Oil prices fell on Thursday after a slump in the previous session, as rising U.S. stockpiles added to concerns about a hit to demand from surging coronavirus infections in Asia and possible U.S. rate hikes.

Brent crude was down 6 cents, or 0.1%, at $66.60 a barrel by 0141 GMT, having fallen 3% on Wednesday.

U.S. oil fell 7 cents, or 0.1%, to $63.29 a barrel, after a 3.3% drop in the previous session.

Oil chart
U.S WTI OIL PERFORMANCE CHART

“A resurgence in COVID-19 cases across parts of Asia is doing little to support the market in the near term,” ING Economics

Almost two-thirds of people tested in Indian show exposure to the coronavirus, suggesting a spiralling spread of the virus as the daily death toll rose to a record 4,529.

The decline in prices this week was given added impetus on Wednesday after media reports said the U.S. and Iran have made progress in talks over Tehran’s nuclear program that could result in sanctions being lifted and more supply coming to the market.

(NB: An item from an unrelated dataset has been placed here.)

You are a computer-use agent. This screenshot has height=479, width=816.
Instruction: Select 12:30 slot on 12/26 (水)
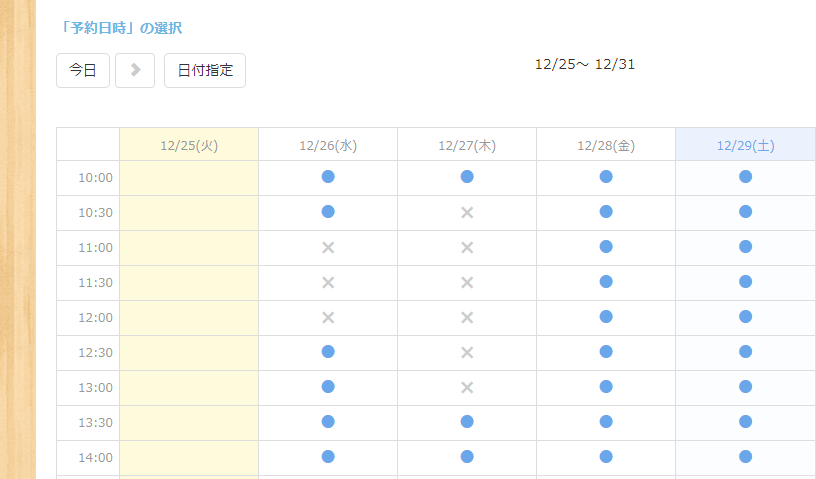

Later reports indicated that more time was needed to reach an agreement.

Speculation the Fed might raise rates weighed on the outlook for economic growth and prompted investors to reduce exposure to oil and other commodities.

The April 27-28 meeting minutes showed the Fed beginning to wrestle with the emerging difficulties of getting the $20 trillion U.S. economy fully reopened after the disruptions caused by the coronavirus pandemic.

Rising U.S. stockpiles of crude also weighed on prices, although the gain in the most recent week was below expectations.

Crude inventories increased by 1.3 million barrels last week, against analysts’ expectations in a Reuters poll for a 1.6 million barrel rise.